Lin and Ryan / リンとライアン
「さあ、その黄金の衣を脱いで、象牙の肌を見せてごらん!」
ライアンが離宮に戻り、工房脇の執務室へと向かっていると、リンの声が聞こえてきた。なにやらご機嫌で声が弾んでいるようだが、聞き流すには怪し過ぎ、面白過ぎた。
脇を歩く側近と視線を合わせると、シムネルもフログナルドも笑いをこらえたような微妙な表情をしている。
婚約を断るという、カタラーナとの気を詰めた話し合いの後に、くたりと力が抜ける気がした。
執務室へ先に行っているよう、側近達に言うと、ライアンはリンがいる厨房へ足を速めた。

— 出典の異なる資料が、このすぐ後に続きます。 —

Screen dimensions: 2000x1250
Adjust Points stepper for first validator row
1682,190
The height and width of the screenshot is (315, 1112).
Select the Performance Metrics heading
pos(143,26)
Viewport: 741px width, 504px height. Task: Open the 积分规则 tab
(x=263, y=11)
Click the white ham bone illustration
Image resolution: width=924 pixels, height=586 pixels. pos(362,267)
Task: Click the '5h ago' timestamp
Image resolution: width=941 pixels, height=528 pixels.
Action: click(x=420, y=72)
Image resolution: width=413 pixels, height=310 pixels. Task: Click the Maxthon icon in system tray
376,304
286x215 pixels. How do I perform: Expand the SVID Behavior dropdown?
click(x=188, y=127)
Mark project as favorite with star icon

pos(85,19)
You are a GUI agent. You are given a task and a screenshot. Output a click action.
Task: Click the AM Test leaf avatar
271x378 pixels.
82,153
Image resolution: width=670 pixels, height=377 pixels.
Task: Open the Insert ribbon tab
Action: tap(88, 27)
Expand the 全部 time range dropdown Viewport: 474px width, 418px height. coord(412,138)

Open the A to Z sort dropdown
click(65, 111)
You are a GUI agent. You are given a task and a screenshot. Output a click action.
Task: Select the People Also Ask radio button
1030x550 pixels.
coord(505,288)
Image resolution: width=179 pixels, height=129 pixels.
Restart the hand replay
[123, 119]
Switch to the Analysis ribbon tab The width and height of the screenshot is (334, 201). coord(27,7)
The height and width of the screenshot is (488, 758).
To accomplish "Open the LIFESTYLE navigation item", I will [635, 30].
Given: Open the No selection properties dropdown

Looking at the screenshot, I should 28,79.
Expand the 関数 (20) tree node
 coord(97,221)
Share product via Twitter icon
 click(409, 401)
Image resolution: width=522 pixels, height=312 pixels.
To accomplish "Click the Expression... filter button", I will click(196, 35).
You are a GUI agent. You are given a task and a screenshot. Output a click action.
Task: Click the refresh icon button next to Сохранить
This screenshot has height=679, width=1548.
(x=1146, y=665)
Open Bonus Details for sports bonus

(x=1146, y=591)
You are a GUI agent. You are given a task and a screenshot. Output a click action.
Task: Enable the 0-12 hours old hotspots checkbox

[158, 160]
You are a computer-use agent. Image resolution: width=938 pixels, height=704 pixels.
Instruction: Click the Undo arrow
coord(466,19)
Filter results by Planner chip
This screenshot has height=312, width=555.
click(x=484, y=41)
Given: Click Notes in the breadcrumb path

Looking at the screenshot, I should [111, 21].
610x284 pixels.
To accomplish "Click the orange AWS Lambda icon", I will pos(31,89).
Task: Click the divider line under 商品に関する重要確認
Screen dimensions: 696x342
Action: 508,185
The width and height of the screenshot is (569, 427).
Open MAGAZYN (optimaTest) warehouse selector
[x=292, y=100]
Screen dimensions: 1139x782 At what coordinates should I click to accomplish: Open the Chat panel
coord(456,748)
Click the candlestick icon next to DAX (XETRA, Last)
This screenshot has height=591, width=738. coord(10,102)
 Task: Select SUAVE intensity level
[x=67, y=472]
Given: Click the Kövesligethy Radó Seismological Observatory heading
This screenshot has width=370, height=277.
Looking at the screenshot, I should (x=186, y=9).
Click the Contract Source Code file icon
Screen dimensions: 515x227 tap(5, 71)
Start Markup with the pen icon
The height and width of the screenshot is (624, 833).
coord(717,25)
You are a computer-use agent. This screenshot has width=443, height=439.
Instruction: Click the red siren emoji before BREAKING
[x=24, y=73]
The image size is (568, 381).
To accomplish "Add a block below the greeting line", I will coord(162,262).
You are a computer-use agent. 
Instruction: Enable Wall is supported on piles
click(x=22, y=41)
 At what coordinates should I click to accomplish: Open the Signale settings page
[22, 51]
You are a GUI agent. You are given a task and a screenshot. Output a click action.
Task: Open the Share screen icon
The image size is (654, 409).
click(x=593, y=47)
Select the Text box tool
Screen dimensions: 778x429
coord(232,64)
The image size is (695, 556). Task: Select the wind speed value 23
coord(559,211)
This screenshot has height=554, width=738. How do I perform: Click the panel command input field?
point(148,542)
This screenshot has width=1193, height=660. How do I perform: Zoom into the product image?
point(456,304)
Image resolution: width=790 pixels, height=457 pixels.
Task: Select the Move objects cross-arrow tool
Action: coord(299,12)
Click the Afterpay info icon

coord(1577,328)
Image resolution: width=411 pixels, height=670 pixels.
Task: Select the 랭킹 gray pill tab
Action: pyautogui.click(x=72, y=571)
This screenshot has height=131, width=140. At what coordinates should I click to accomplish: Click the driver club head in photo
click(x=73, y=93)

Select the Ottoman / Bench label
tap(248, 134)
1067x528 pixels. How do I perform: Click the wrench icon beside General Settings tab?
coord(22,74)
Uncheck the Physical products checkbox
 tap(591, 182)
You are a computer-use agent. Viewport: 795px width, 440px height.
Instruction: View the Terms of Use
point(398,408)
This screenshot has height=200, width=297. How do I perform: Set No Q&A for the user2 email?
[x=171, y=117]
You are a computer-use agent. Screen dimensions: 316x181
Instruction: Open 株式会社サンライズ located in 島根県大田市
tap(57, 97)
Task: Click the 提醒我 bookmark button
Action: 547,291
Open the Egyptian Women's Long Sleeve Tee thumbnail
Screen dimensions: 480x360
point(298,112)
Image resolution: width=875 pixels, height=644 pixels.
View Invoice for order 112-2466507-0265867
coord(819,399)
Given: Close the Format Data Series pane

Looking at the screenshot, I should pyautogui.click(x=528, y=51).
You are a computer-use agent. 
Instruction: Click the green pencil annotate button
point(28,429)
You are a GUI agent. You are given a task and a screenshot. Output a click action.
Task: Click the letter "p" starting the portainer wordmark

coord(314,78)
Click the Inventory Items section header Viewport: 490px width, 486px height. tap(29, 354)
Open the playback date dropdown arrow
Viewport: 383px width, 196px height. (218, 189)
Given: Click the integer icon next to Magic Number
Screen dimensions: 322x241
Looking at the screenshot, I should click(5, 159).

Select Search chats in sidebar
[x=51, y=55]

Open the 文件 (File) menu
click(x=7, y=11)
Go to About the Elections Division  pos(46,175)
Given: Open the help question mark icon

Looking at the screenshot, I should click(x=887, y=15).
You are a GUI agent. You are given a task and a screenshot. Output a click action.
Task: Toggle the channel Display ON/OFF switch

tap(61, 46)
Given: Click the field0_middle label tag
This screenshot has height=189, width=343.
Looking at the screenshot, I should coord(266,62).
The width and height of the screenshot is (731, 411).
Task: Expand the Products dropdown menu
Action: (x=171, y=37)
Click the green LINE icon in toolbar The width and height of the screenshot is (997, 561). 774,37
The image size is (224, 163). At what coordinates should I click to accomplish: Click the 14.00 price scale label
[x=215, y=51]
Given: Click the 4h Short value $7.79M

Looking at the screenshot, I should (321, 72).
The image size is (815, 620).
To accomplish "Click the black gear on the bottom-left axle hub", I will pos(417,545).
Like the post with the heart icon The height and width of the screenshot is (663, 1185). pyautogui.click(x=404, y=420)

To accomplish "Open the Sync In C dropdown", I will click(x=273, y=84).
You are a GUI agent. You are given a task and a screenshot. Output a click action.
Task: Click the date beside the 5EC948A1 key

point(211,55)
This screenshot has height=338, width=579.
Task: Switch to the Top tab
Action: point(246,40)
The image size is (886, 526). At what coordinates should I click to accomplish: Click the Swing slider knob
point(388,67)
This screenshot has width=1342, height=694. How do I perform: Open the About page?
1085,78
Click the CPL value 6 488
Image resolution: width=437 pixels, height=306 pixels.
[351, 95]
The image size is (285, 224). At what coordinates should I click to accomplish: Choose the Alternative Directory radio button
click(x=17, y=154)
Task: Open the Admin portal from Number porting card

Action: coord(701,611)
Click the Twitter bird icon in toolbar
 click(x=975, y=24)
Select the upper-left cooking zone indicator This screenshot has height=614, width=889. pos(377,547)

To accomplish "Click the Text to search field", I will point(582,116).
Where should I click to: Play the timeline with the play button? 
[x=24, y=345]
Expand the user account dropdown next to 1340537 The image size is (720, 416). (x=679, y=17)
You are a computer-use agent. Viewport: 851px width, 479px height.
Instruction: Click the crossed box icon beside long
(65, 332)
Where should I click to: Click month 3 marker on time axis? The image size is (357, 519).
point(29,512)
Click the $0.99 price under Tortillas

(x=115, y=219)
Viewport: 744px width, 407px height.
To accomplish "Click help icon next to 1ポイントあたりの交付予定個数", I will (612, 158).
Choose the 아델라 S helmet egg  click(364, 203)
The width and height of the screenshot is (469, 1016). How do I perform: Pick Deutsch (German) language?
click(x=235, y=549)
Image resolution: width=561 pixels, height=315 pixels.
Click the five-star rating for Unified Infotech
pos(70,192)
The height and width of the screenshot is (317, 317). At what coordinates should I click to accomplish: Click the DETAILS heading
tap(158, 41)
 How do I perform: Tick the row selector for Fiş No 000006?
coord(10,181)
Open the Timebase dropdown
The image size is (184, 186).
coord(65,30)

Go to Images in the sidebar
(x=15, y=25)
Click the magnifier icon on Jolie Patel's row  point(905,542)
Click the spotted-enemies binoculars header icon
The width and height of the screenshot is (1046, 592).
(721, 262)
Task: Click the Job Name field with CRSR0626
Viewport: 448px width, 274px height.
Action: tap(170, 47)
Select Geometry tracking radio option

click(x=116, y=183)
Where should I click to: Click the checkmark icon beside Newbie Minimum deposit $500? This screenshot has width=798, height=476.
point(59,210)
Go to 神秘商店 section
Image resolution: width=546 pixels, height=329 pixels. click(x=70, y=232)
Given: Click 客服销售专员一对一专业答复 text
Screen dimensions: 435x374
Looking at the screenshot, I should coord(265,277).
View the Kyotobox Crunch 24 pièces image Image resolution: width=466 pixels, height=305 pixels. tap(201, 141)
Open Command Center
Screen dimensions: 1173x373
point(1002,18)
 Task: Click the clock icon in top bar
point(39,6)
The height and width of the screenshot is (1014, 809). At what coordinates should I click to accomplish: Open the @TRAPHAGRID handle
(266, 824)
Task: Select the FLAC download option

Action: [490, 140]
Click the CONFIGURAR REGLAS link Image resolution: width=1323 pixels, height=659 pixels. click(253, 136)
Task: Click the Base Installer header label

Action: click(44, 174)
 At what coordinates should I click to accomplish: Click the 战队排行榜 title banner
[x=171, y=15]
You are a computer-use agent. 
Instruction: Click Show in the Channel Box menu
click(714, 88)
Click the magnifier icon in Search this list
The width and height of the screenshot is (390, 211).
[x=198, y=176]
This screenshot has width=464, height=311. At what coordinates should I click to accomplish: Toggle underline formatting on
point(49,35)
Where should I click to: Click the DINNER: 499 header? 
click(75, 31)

「リン、外まで声が筒抜けだ。誰かを脱がすとは人聞きが悪い」
「あ、おかえりなさい。『盗賊の薬』はどうでしたか?」
リンは中央にある調理台の脇に立っており、姿を見せたライアンを振り向いた。
「薬草の石珠が溶け切りそうだ。間もなく、石に封じ込められるだろう」
「いよいよですね」
「その時は手伝いを頼む。……ところで、何をやっていたのだ」
リンは一歩横にずれ、隣に来たライアンに調理台を見せた。
「ほら、各地のご領主様から頂いた産物の中にあった麦ですよ」
「ああ。あの大麦か」
今年は豊作でした、と、収穫されたばかりのものを贈られた。
そういえばあの地のビールも人気があったな、とライアンが思い出していると、リンは調理台の上を歩いていたグノームを呼んだ。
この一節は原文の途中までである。